### Short task
Copy out the items below, switching every "Describe the element" for "Name the element" and leaving everything else untouched.

[Item-finding records]
------------------------------------------------------------------------

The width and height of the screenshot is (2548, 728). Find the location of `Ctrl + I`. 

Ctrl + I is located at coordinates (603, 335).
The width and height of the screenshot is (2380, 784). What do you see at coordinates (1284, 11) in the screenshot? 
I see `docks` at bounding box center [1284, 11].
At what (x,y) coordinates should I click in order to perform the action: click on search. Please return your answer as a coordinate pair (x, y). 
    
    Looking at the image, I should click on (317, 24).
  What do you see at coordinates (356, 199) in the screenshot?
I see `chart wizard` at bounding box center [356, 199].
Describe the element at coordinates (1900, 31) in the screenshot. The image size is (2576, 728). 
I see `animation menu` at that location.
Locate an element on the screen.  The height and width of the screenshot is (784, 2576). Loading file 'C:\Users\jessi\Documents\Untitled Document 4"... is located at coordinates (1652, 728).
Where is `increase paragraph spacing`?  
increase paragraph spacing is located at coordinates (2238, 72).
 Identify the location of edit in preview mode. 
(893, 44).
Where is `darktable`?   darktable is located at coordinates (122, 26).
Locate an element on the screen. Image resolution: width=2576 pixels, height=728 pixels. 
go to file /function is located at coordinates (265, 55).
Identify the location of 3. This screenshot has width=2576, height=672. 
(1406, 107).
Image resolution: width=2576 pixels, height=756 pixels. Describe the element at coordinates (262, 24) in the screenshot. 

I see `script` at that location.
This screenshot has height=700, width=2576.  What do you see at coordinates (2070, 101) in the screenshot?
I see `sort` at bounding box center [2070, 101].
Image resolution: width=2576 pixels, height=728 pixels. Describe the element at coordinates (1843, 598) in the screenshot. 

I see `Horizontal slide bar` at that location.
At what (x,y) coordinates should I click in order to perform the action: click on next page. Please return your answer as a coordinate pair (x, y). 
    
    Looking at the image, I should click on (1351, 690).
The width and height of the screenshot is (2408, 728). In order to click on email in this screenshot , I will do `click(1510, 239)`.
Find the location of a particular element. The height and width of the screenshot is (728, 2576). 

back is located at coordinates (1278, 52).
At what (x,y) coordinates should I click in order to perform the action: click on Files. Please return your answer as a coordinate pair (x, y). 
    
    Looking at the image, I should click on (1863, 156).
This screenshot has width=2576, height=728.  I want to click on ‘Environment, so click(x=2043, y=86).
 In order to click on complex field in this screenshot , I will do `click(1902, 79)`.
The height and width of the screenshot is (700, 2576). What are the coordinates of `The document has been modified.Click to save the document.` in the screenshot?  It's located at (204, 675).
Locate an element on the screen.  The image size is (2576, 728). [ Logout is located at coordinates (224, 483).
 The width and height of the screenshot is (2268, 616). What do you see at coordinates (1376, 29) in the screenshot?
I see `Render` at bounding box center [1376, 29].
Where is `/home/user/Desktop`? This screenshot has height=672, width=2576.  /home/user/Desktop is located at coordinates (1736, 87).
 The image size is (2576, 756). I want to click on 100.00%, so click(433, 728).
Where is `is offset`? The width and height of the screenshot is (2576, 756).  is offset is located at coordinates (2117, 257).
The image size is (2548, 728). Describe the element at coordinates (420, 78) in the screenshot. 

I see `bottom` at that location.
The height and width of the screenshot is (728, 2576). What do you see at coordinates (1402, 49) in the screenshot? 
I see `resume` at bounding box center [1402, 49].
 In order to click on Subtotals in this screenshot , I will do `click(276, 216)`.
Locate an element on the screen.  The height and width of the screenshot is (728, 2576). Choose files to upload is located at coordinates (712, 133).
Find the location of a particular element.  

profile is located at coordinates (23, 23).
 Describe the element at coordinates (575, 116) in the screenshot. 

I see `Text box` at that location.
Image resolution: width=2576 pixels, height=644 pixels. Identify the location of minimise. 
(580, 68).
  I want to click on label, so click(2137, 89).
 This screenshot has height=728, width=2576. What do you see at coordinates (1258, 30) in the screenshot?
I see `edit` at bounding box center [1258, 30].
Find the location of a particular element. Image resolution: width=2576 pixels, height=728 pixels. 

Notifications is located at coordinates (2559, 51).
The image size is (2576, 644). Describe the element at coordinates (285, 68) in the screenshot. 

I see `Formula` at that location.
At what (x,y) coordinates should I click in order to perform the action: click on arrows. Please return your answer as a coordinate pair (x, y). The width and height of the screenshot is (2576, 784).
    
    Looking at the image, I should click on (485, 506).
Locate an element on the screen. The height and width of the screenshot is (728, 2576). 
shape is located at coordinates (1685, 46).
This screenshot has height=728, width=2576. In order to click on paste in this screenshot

------------------------------------------------------------------------

### Exercise result
The width and height of the screenshot is (2548, 728). Find the location of `Ctrl + I`. 

Ctrl + I is located at coordinates (603, 335).
The width and height of the screenshot is (2380, 784). What do you see at coordinates (1284, 11) in the screenshot? 
I see `docks` at bounding box center [1284, 11].
At what (x,y) coordinates should I click in order to perform the action: click on search. Please return your answer as a coordinate pair (x, y). 
    
    Looking at the image, I should click on (317, 24).
  What do you see at coordinates (356, 199) in the screenshot?
I see `chart wizard` at bounding box center [356, 199].
Name the element at coordinates (1900, 31) in the screenshot. The image size is (2576, 728). 
I see `animation menu` at that location.
Locate an element on the screen.  The height and width of the screenshot is (784, 2576). Loading file 'C:\Users\jessi\Documents\Untitled Document 4"... is located at coordinates (1652, 728).
Where is `increase paragraph spacing`?  
increase paragraph spacing is located at coordinates (2238, 72).
 Identify the location of edit in preview mode. 
(893, 44).
Where is `darktable`?   darktable is located at coordinates (122, 26).
Locate an element on the screen. Image resolution: width=2576 pixels, height=728 pixels. 
go to file /function is located at coordinates (265, 55).
Identify the location of 3. This screenshot has width=2576, height=672. 
(1406, 107).
Image resolution: width=2576 pixels, height=756 pixels. Name the element at coordinates (262, 24) in the screenshot. 

I see `script` at that location.
This screenshot has height=700, width=2576.  What do you see at coordinates (2070, 101) in the screenshot?
I see `sort` at bounding box center [2070, 101].
Image resolution: width=2576 pixels, height=728 pixels. Name the element at coordinates (1843, 598) in the screenshot. 

I see `Horizontal slide bar` at that location.
At what (x,y) coordinates should I click in order to perform the action: click on next page. Please return your answer as a coordinate pair (x, y). 
    
    Looking at the image, I should click on (1351, 690).
The width and height of the screenshot is (2408, 728). In order to click on email in this screenshot , I will do `click(1510, 239)`.
Find the location of a particular element. The height and width of the screenshot is (728, 2576). 

back is located at coordinates (1278, 52).
At what (x,y) coordinates should I click in order to perform the action: click on Files. Please return your answer as a coordinate pair (x, y). 
    
    Looking at the image, I should click on (1863, 156).
This screenshot has width=2576, height=728.  I want to click on ‘Environment, so click(x=2043, y=86).
 In order to click on complex field in this screenshot , I will do `click(1902, 79)`.
The height and width of the screenshot is (700, 2576). What are the coordinates of `The document has been modified.Click to save the document.` in the screenshot?  It's located at (204, 675).
Locate an element on the screen.  The image size is (2576, 728). [ Logout is located at coordinates (224, 483).
 The width and height of the screenshot is (2268, 616). What do you see at coordinates (1376, 29) in the screenshot?
I see `Render` at bounding box center [1376, 29].
Where is `/home/user/Desktop`? This screenshot has height=672, width=2576.  /home/user/Desktop is located at coordinates (1736, 87).
 The image size is (2576, 756). I want to click on 100.00%, so click(433, 728).
Where is `is offset`? The width and height of the screenshot is (2576, 756).  is offset is located at coordinates (2117, 257).
The image size is (2548, 728). Name the element at coordinates (420, 78) in the screenshot. 

I see `bottom` at that location.
The height and width of the screenshot is (728, 2576). What do you see at coordinates (1402, 49) in the screenshot? 
I see `resume` at bounding box center [1402, 49].
 In order to click on Subtotals in this screenshot , I will do `click(276, 216)`.
Locate an element on the screen.  The height and width of the screenshot is (728, 2576). Choose files to upload is located at coordinates (712, 133).
Find the location of a particular element.  

profile is located at coordinates (23, 23).
 Name the element at coordinates (575, 116) in the screenshot. 

I see `Text box` at that location.
Image resolution: width=2576 pixels, height=644 pixels. Identify the location of minimise. 
(580, 68).
  I want to click on label, so click(2137, 89).
 This screenshot has height=728, width=2576. What do you see at coordinates (1258, 30) in the screenshot?
I see `edit` at bounding box center [1258, 30].
Find the location of a particular element. Image resolution: width=2576 pixels, height=728 pixels. 

Notifications is located at coordinates (2559, 51).
The image size is (2576, 644). Name the element at coordinates (285, 68) in the screenshot. 

I see `Formula` at that location.
At what (x,y) coordinates should I click in order to perform the action: click on arrows. Please return your answer as a coordinate pair (x, y). The width and height of the screenshot is (2576, 784).
    
    Looking at the image, I should click on (485, 506).
Locate an element on the screen. The height and width of the screenshot is (728, 2576). 
shape is located at coordinates (1685, 46).
This screenshot has height=728, width=2576. In order to click on paste in this screenshot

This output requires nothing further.